Consider the Müller-Lyer illusion as an illustration (Müller-Lyer, 1889). According to dual-process psychology, perceptual processes yield the false impression that the two lines differ in length, while the cognitive processes know better – although they are unable to change the perception itself (Sloman, 1996). According to the dialectical perspective, one type of mental analysis determines that the two long vertical lines are identical in the way they stimulate the sensory apparatus. Another type of analysis notes that the short oblique lines suggest a special orientation. One vertical line appears to be the outer edge of a three-dimensional body, while the other appears to be the inner edge. The dialectical solution is to assume that the line appearing to be the inner edge is farther away, and that because it is identical in length according to the first analysis, it must in fact be longer. The illusion arises from the dialectic of a mismatch between physical stimulation and intelligent inference. Perception is creative.

Glossar

Creativity is a process and a result. The creative process, as conceptualized in this article, is a dialectical interplay between opposing forces. A creative result is both novel and useful according to most definitions, although the criterion of usefulness is suspended (as in art appreciation) when that is considered useful.

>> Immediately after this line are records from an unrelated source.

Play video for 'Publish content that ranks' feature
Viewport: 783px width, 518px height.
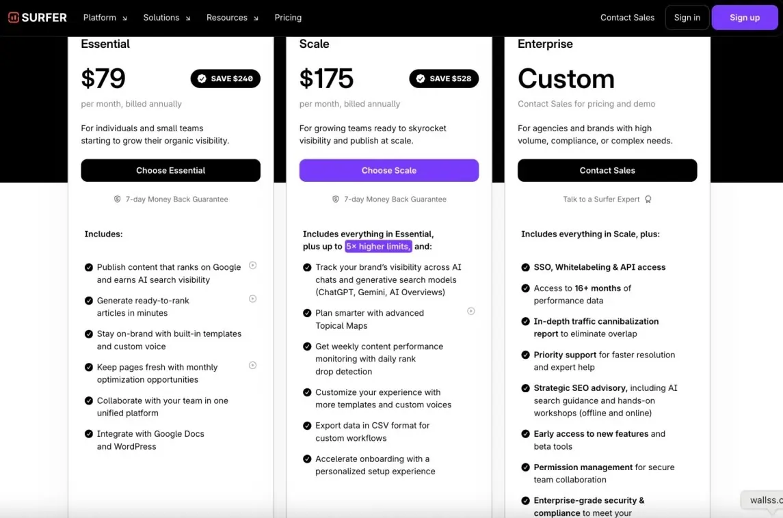click(x=252, y=265)
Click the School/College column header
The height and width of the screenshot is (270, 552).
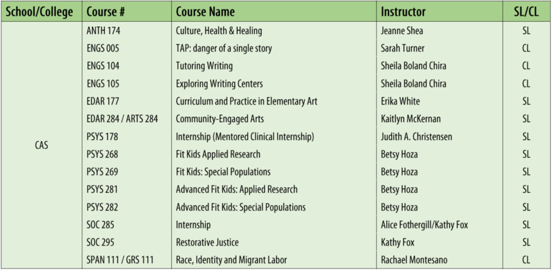(x=42, y=12)
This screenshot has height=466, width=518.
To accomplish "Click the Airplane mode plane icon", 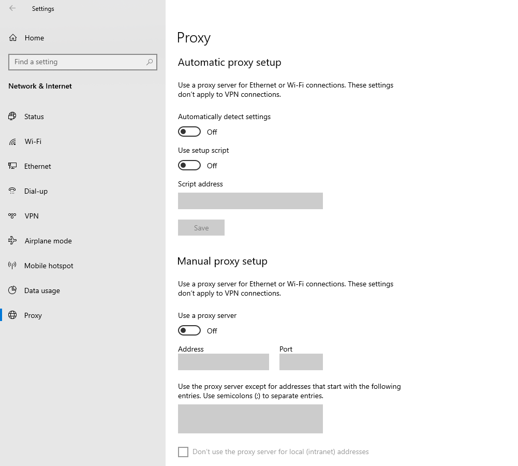I will click(12, 241).
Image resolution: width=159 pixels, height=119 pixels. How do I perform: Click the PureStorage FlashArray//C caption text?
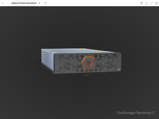(136, 113)
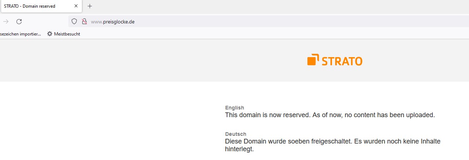Show insecure connection padlock info
This screenshot has width=469, height=160.
(x=84, y=22)
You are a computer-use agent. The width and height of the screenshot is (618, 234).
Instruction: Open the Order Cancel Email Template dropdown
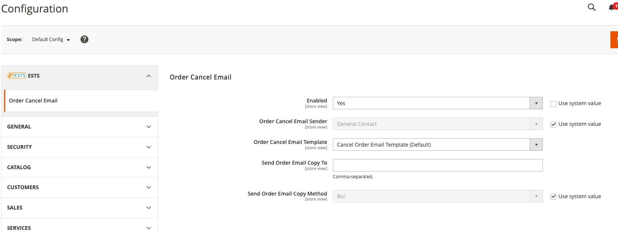click(x=437, y=145)
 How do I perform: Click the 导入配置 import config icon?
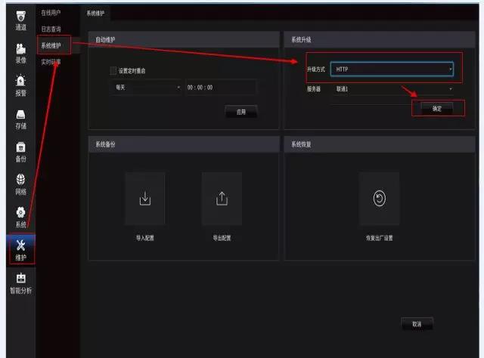(145, 199)
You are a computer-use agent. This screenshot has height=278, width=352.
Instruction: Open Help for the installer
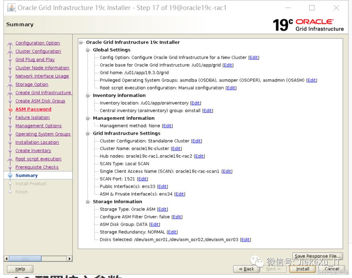click(20, 269)
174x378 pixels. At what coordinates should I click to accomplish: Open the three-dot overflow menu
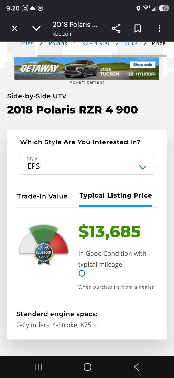tap(160, 29)
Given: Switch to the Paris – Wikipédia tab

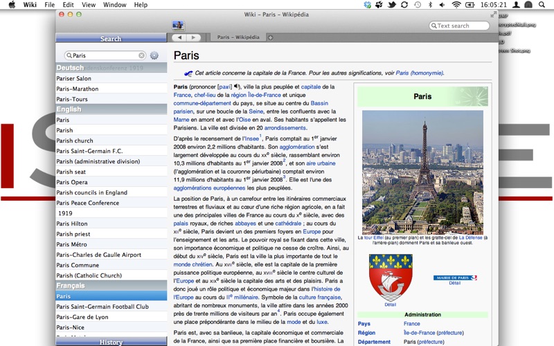Looking at the screenshot, I should coord(237,37).
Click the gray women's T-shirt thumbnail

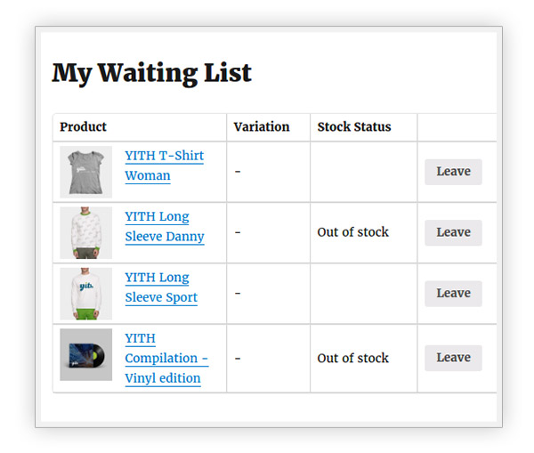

Dialectics is a method of inquiry by argument and debate, as introduced by Socrates. In Plato’s rendering of these debates, Socrates wins, making his opponents interesting straw men and undermining the presumed meaning of dialectics. In Hegel’s epistemology, dialectics comprise the triad of thesis, antithesis, and synthesis, where the latter is thought to be genuine advance beyond the former two
Divergent thinking produces many (fluency), diverse (originality) and well-articulated (elaboration) responses to a given prompt. In contrast to convergent thinking, which seeks to identify the single best response, divergent thinking seeks to identify multiple suitable responses. Divergent thinking is critical in a fluid, changing environment.
Dual-systems theories view the mind as two minds: one quick, impulsive, and irrational, and another slow, thoughtful, and rational. The rational mind makes better and more coherent judgments when allowed to do its work. Yet, it cannot do certain things that come easy to the irrational mind, such as perceiving a cat.
Incubation. As described ably by Russell (1930) mental incubation is a period of unawareness during which cognitive reorganization takes place until – in some cases – a desired solution or answer to a problem pops into consciousness. The term is a misnomer because it suggests a predictable process of maturation, whereas the processes of reorganization may be chaotic.
Remote associates are ideas, usually words, that are associated with several others, which, in turn, are not directly associated with one another. The remote associate is that idea, which binds the otherwise unrelated ideas together. It is a common denominator or organizing principle, and hence a test case for the ability to creatively think beyond simple pairwise associations.